Brent crude oil was up $1.49 at $62.85 a barrel by 1:48 p.m. EST (1848 GMT) while U.S. West Texas Intermediate crude (WTI) rose $1.37 to $56.51 a barrel.

TransCanada Corp's 590,000 barrel per day (bpd) Keystone pipeline remained shut after a leak in South Dakota on Thursday. Traders said the shut-in would add to bullish sentiment due to fewer barrels going into Cushing, Oklahoma, the delivery point of the WTI contract.

Prices remained on track to fall nearly 2 percent this week, as fears of oversupply in the United States weighed after government data showed output (C-OUT-T-EIA) hit a record 9.65 million bpd last week.

The International Energy Agency said on Thursday that the United States would account for 80 percent of the global increase in oil production over the next decade.

"Market participants are closely watching the rising oil-production profile in the U.S., which will remain the predominant bearish factor," said Abhishek Kumar, senior energy analyst at Interfax Energy’s Global Gas Analytics in London.

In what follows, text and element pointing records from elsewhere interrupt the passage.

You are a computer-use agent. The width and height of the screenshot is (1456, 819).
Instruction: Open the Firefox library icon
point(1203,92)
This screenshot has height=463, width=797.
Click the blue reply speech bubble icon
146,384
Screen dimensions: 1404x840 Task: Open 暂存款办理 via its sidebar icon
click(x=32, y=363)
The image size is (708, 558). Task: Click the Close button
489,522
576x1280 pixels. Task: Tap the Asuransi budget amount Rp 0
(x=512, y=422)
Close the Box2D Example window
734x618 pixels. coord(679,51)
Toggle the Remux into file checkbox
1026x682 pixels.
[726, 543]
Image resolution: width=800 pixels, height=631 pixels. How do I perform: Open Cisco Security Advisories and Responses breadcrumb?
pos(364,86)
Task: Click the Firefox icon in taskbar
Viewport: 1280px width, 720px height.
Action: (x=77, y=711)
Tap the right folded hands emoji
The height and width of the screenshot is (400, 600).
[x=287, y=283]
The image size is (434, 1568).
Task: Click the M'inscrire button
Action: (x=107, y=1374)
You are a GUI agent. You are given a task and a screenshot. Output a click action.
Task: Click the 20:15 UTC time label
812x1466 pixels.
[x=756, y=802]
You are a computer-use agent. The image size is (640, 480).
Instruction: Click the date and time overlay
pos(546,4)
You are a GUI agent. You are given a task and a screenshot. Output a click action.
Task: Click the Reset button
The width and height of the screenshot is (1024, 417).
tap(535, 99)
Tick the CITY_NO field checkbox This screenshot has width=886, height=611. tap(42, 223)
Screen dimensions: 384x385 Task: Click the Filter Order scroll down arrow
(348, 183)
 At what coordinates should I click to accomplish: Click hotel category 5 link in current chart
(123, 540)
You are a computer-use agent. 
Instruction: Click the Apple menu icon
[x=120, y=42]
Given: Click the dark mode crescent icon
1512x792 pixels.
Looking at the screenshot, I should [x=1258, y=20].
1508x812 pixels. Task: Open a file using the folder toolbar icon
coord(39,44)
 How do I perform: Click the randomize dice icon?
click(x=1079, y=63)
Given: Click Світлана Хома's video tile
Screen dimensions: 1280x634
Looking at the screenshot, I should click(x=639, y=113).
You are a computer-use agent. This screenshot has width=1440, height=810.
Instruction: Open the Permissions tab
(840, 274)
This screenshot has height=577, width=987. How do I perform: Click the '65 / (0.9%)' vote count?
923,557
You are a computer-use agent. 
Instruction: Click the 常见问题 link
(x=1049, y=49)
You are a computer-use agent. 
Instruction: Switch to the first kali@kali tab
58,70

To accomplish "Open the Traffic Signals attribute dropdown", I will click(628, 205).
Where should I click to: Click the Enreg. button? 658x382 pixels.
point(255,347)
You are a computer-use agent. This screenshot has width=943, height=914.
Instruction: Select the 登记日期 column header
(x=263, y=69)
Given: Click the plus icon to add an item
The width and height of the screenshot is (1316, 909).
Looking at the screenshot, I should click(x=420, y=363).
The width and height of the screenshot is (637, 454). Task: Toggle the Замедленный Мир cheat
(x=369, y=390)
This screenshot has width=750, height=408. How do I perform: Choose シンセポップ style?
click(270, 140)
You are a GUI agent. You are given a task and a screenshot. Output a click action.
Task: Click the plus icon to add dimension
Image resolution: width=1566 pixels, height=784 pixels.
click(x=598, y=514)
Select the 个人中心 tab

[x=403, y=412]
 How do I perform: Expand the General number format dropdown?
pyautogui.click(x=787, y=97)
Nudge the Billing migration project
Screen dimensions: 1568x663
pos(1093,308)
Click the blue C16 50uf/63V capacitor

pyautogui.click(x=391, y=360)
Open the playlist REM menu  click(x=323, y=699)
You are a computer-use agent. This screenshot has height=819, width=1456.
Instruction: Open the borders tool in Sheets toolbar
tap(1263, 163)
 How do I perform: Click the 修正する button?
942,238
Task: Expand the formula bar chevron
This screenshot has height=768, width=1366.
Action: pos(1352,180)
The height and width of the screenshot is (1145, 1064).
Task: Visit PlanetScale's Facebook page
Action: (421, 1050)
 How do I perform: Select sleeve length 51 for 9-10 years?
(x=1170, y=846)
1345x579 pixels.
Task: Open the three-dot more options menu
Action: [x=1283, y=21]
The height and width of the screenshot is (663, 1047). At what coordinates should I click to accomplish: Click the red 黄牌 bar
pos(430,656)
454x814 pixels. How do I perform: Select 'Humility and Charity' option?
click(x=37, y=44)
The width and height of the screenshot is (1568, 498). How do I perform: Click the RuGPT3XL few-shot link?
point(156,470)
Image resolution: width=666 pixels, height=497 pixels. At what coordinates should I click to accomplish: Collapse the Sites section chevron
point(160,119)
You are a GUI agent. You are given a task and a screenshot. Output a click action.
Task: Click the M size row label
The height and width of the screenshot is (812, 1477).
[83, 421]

U.S. energy companies kept the oil rig count unchanged this week, General Electric Co's Baker Hughes energy services firm said on Friday. Some analysts expect a gradual decline in the fourth quarter.

Signs of rising U.S. output have dampened the impact of output cuts by the Organization of the Petroleum Exporting Countries (OPEC), Russia and several other producers.

Earlier this week, Russia's Rosneft said an exit from the supply curb deal was a serious challenge, though added that it was committed to a deal.